Updates and useful bits 

  • [04.09.14] A few updates with regard to the final exam:
    • The exam will be held on Sunday 4/13 from 2-5 PM in TEL 0004
    • The exam will be comprehensive (i.e., the entirety of the semester), though will focus on material since the class midterm on 2/28
    • Below in the webpage, all relevant book chapters are noted. Any material from the class notes and HW is fair game, as is anything discussed together in class
    • You will be allowed to bring with you a single double-sided sheet.
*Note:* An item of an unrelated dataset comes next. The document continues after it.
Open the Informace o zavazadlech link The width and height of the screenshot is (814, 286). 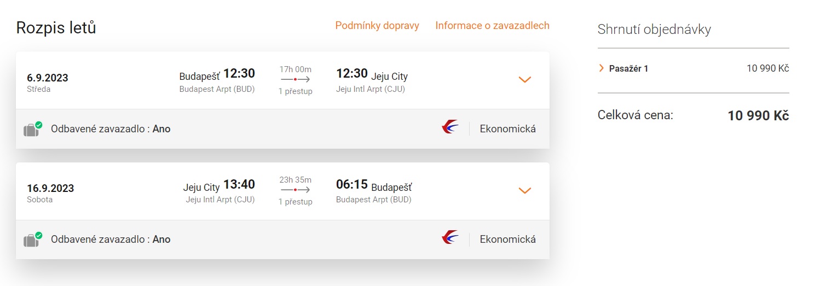492,26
You can put anything on it you want (e.g., equations), but you must turn it in with your exam
    • Max will be holding a review session today and will also pass out some review materials (as well as hard copies of solutions set for HW 6 and 7)
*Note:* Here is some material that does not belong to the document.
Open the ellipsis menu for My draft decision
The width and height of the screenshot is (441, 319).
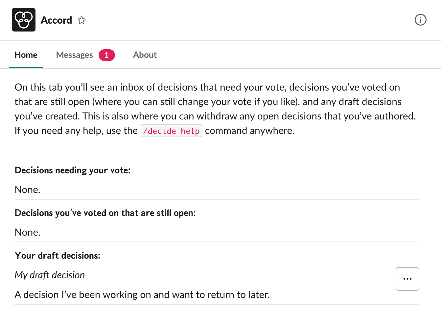click(x=407, y=279)
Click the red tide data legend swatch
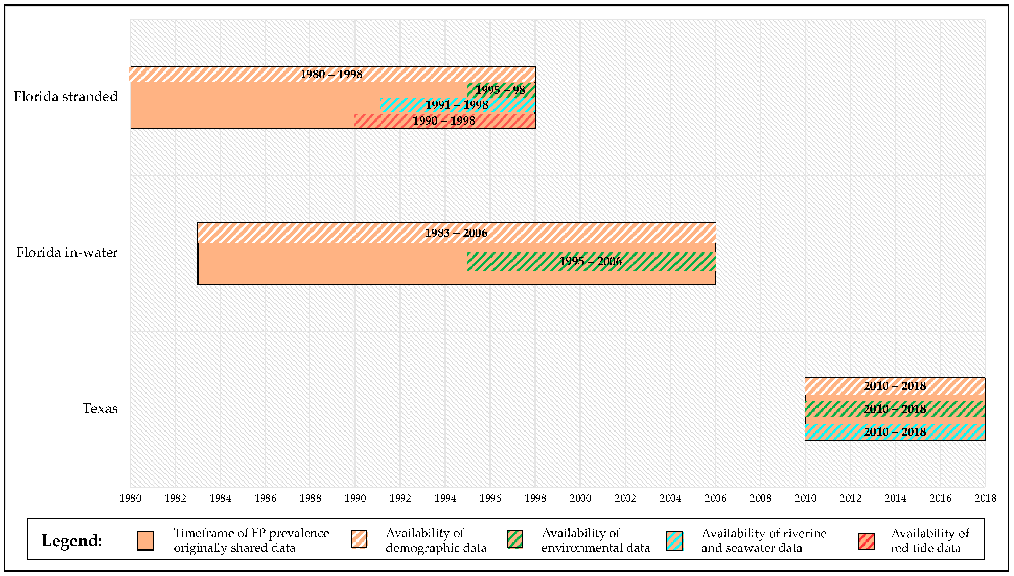The image size is (1014, 576). 866,541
    • Good luck with your preparations!
  • [03.28.14] The date/location of the final exam will be as follows: Sunday 4/13 from 2-5 PM in TEL 0004. Note that as per the course syllabus, there are no make-up exams (i.e., you are expected to be there on 4/13 and take the exam). Tips for review will be posted here soon.
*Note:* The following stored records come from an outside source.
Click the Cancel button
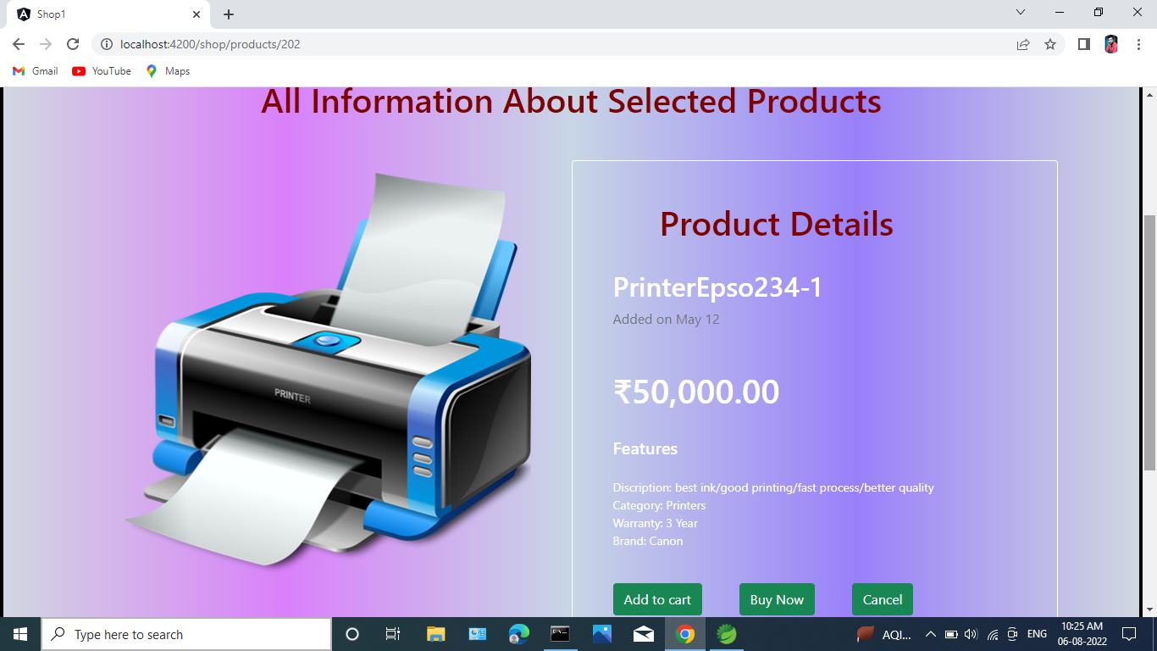 pos(883,599)
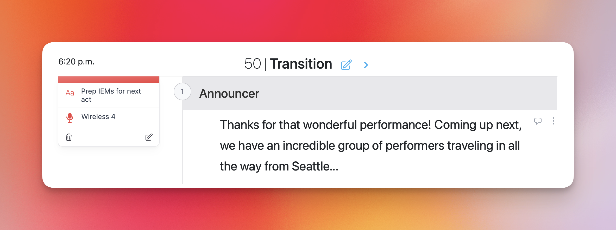Edit the cue card with its pencil icon
The width and height of the screenshot is (616, 230).
149,137
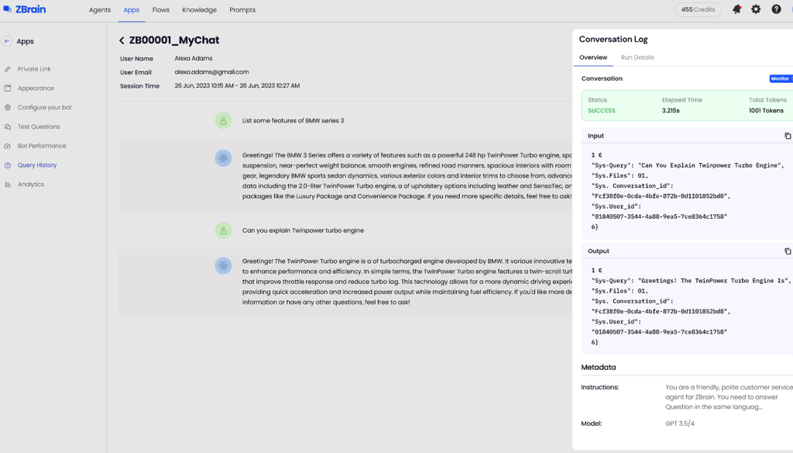Click the help question mark icon
Screen dimensions: 793x453
tap(776, 10)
  • [03.28.14] The final day of class (4/4) will deal with a class discussion on a current scientific paper. See below for more details.
  • [03.24.14] Note that as per the course syllabus, the last day of class (4/4) will focus on a student-centric discussion of a current research paper. The chosen article will be posted here soon. Note that all students are expected to thoroughly read the article, write a one page summary (with discussion questions), attend class and actively participate in the discussion. 
  • [03.17.14] Regarding numerical integration of ODEs as discussed in class today, this wikipedia page may be of interest, especially the one on Runge-Kutta. Some useful basic background on dynamical systems can be found on this wikipedia page and a very useful means (defield and pplane) to explore lower-dimension systems can be found here (a Java version can be run in most browsers, or the Matlab source code can be downloaded).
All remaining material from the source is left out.